◆ Data entries:
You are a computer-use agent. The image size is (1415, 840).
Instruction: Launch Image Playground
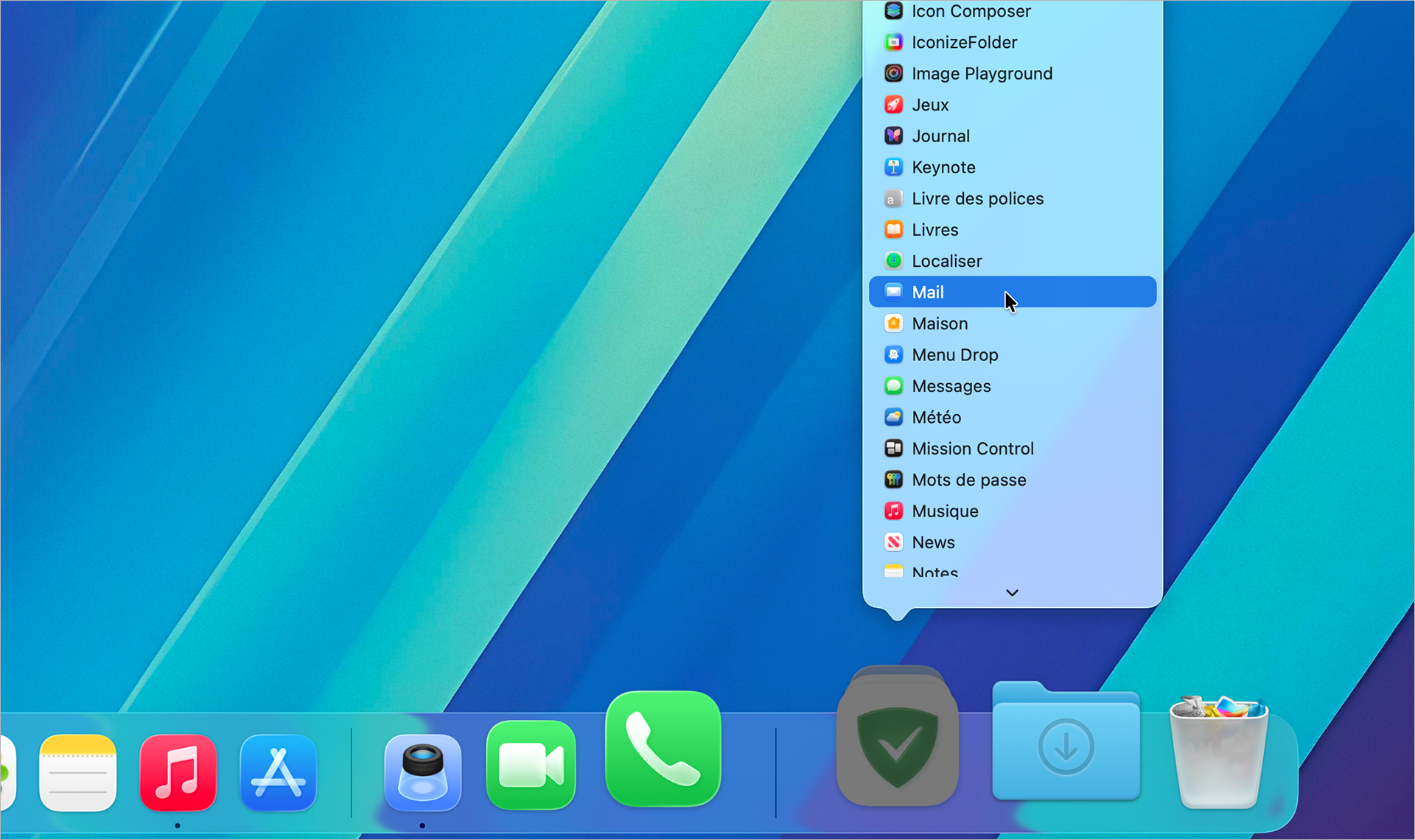coord(982,73)
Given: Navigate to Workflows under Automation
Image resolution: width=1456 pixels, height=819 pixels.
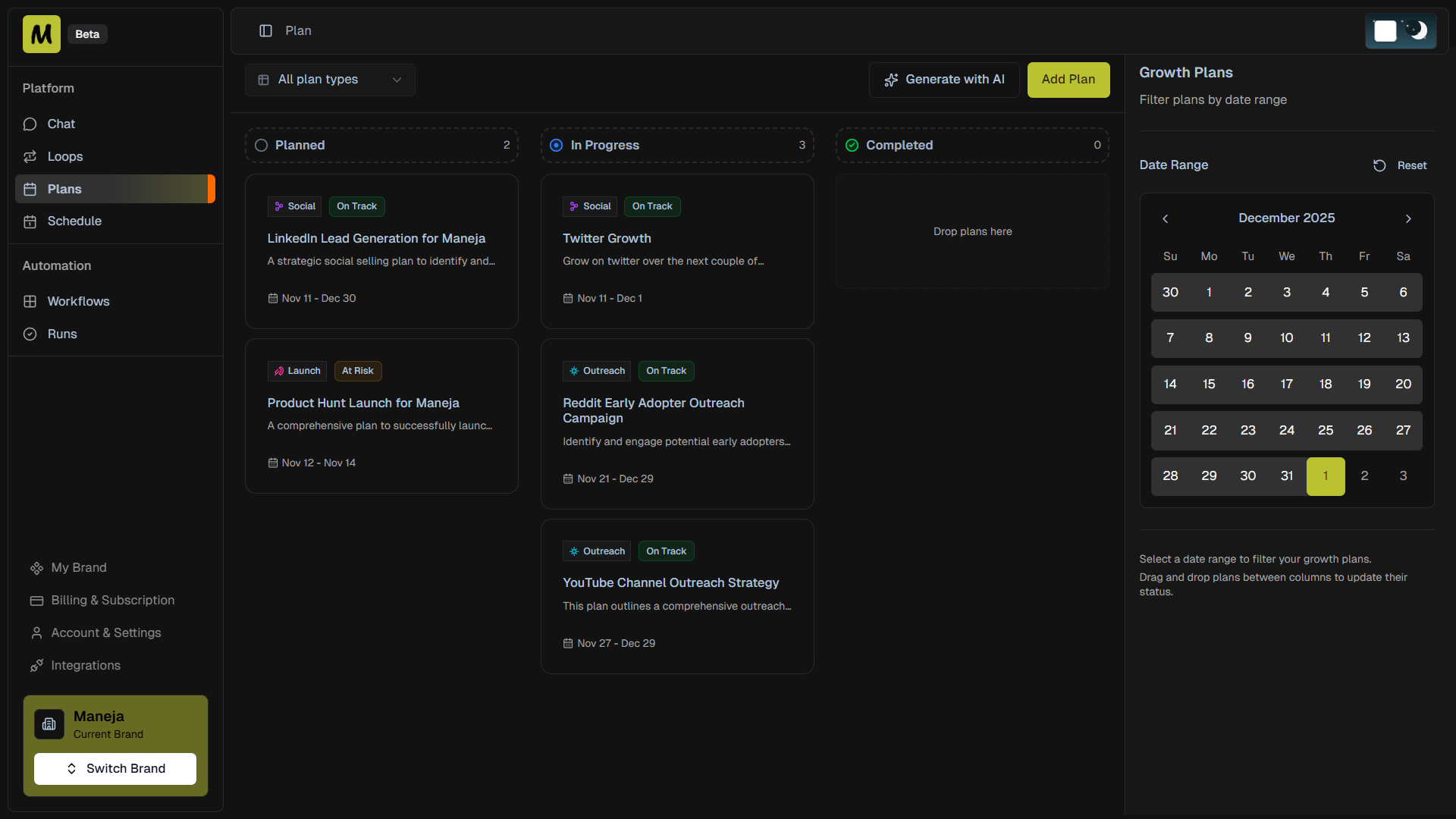Looking at the screenshot, I should 78,301.
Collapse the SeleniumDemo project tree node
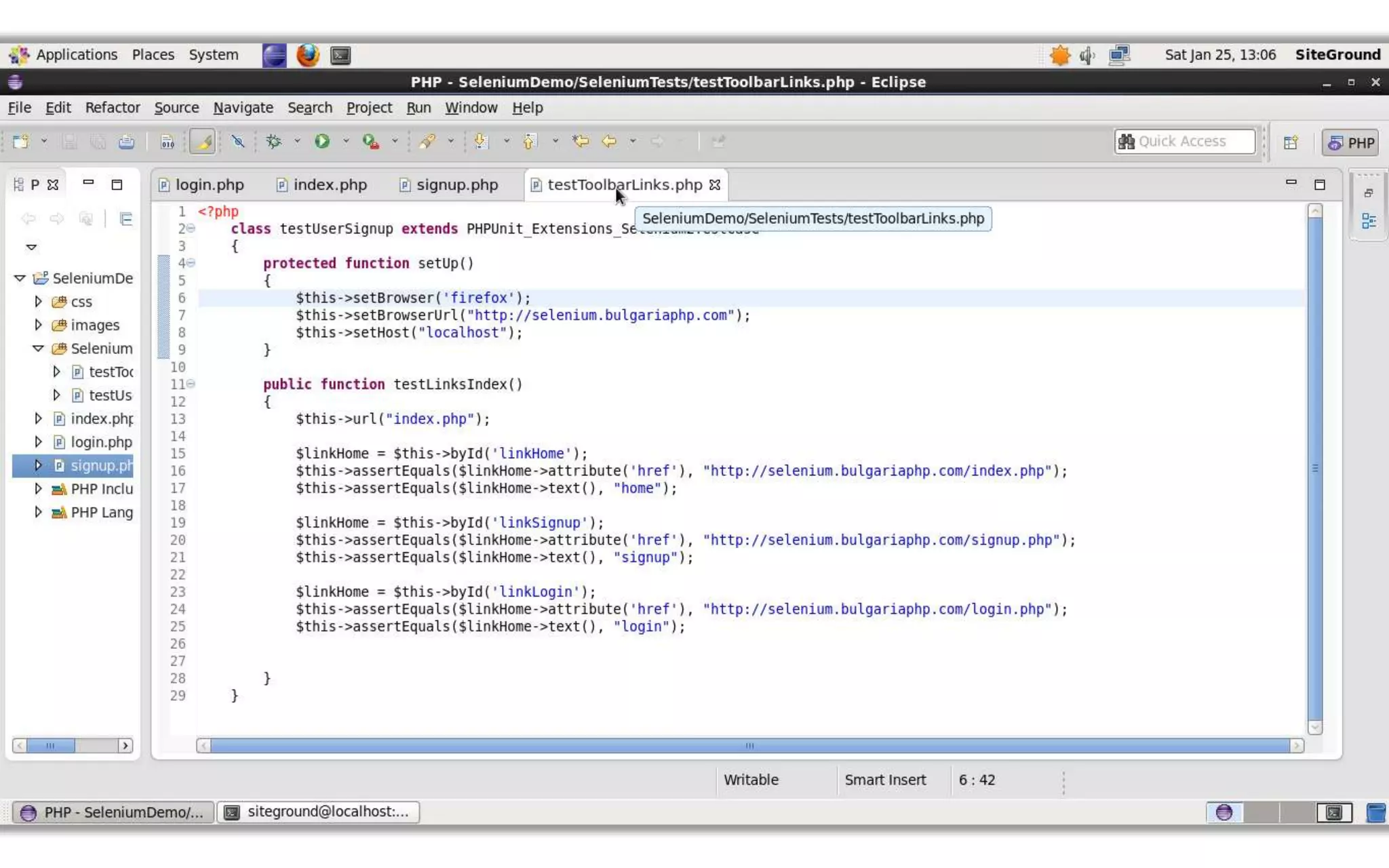Viewport: 1389px width, 868px height. pos(20,278)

◆ GOAL OF THE EXERCISE:
Output every line of the records exactly, excluding all pictures.

◆ FINISHED TASK:
You are a computer-use agent. The image size is (1415, 840).
Instruction: Launch Image Playground
coord(982,73)
Given: Navigate to Workflows under Automation
Image resolution: width=1456 pixels, height=819 pixels.
Looking at the screenshot, I should 78,301.
Collapse the SeleniumDemo project tree node
Viewport: 1389px width, 868px height. pos(20,278)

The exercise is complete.